O HDES foi o único hospital da região a registar uma quebra face ao período homólogo (16,3%), tendo igualmente reduzido o número de utentes em espera entre outubro e novembro (2,2%).

O Hospital da Ilha Terceira baixou a lista de espera em apenas três doentes (0,1%), em comparação com o mês anterior, e aumentou face ao período homólogo 5,3%.

Já o HH aumentou o número de utentes em espera em 4% face a outubro e em 6,5% face a novembro de 2021.

Também o número de propostas cirúrgicas em espera nos Açores (há utentes que estão inscritos para várias cirurgias) diminuiu em novembro, face ao mês anterior (1,1%), totalizando 11.005.

Para essa redução contribuiu apenas o hospital de Ponta Delgada, que baixou as propostas em lista de espera em 2,4%, para 6.890.

O HSEIT apresentou um número de propostas em espera igual a outubro (2.896) e o HH aumentou para 1.219 (3,7%).

Segundo o relatório, o tempo médio de espera por uma cirurgia nos Açores, no final de novembro, era de 379 dias (um ano e 14 dias), menos 17 do que em outubro.

O HDES, que apresentava o tempo médio de espera mais elevado (413 dias), foi o que baixou mais (25 dias).

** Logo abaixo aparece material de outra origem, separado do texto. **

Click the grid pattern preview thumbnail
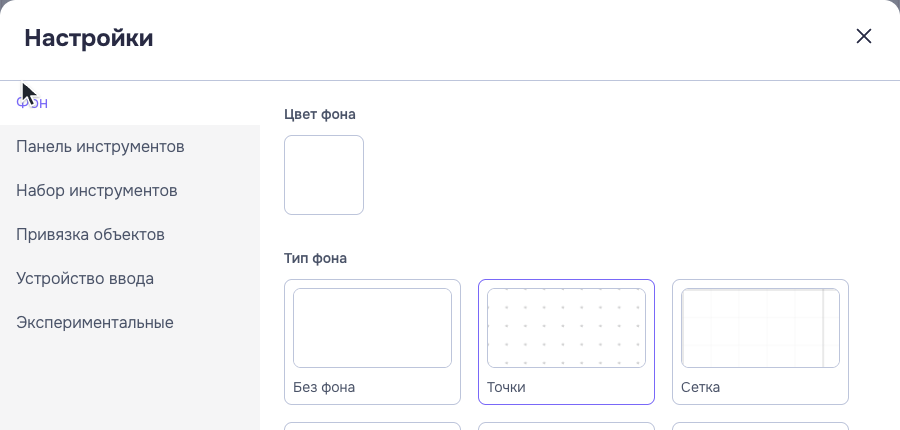This screenshot has height=430, width=900. click(x=761, y=328)
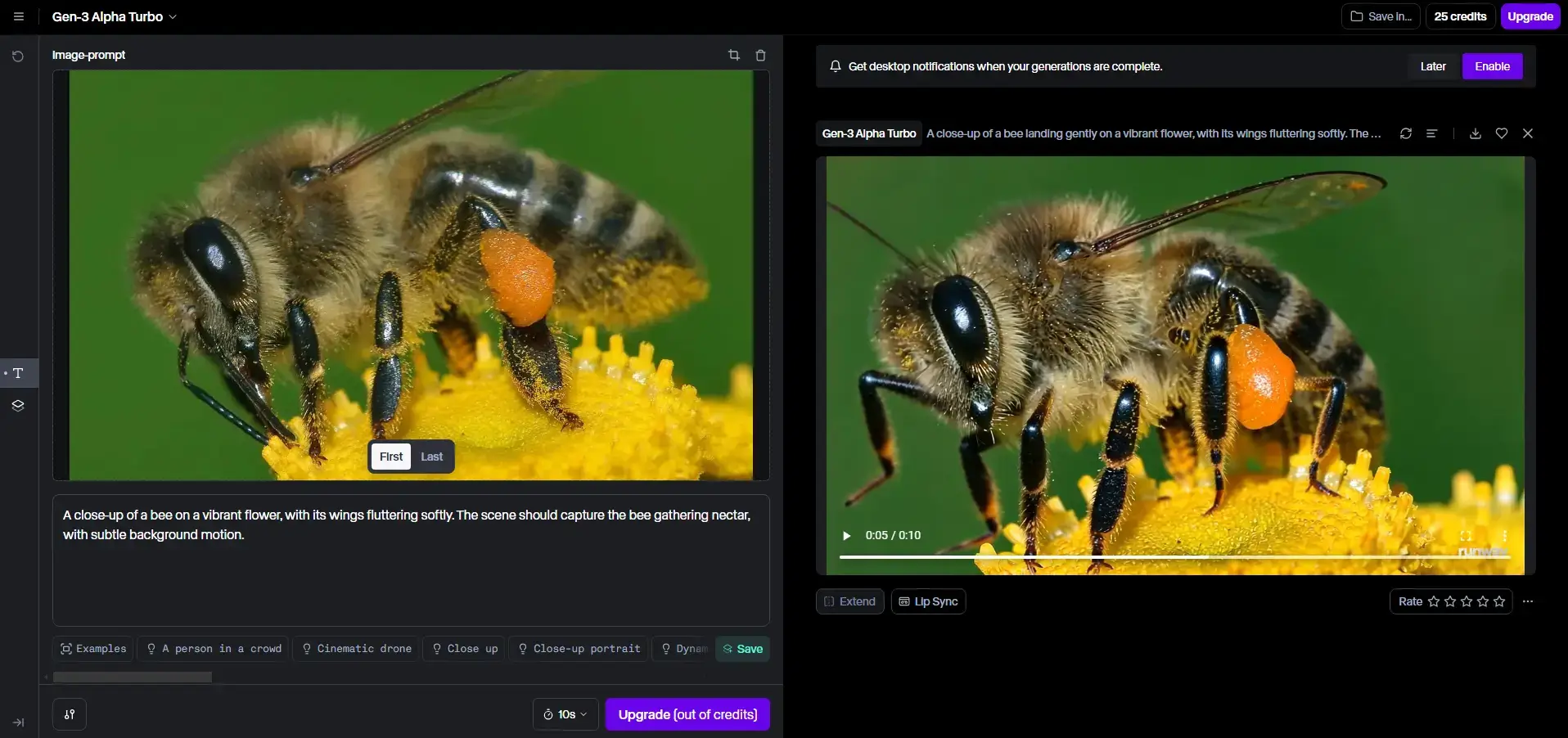This screenshot has width=1568, height=738.
Task: Open the 10s duration dropdown
Action: pyautogui.click(x=565, y=714)
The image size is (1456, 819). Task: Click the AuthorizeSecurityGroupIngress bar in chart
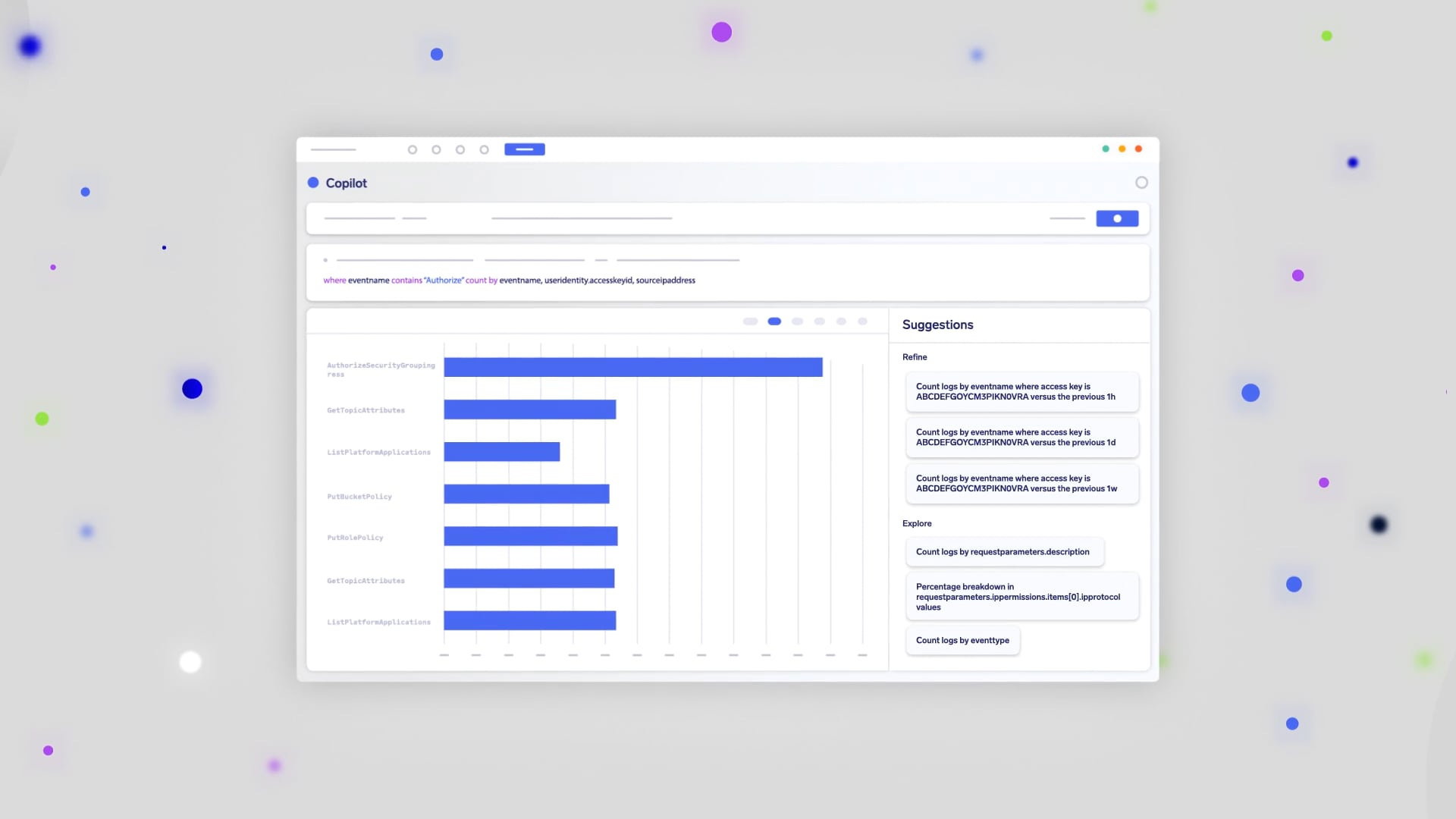pyautogui.click(x=632, y=368)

O Hospital da Horta, com 261 dias de tempo médio de espera, registou uma quebra de sete dias, enquanto o HSEIT aumentou o tempo de espera em um dia, para 347.

Apenas o Hospital da Horta tinha um tempo médio de espera abaixo dos tempos máximos de resposta garantidos (TMRG) regulamentados, que preveem que uma cirurgia com prioridade normal seja realizada no máximo em 270 dias.

Pouco mais de metade das cirurgias realizadas em novembro (51%) ocorreram dentro do TMRG, mais do que as realizadas em outubro (48,5%)

O HH foi o hospital que mais cumpriu esse critério (77,9%), seguindo-se o HSEIT (63,8%) e o HDES (35%), que foi, ainda assim, o único hospital a aumentar essa percentagem, em 4,1 pontos percentuais.

A produção cirúrgica no Serviço Regional de Saúde dos Açores registou uma redução de 2,4% no mês de novembro, tendo sido realizadas 866 cirurgias, menos 21 do que em outubro.

O hospital de Ponta Delgada reduziu o número de cirurgias realizadas (451) em 11,2%, enquanto o da Terceira (279) aumentou em 11,6% e o da Horta (136) em 5,4%.

As propostas cirúrgicas entradas registaram um crescimento de 0,4% em novembro, num total de 1.136 no arquipélago.

O HSEIT contabilizou 572 novas propostas cirúrgicas (mais nove do que em outubro) e o HH 228 (mais 17), enquanto o HDES registou 336 novas propostas (menos 22).

O número de cancelamentos de cirurgias diminuiu 3,5%, em novembro, num total de 409 (301 no HDES, 64 no HSEIT e 44 no HH).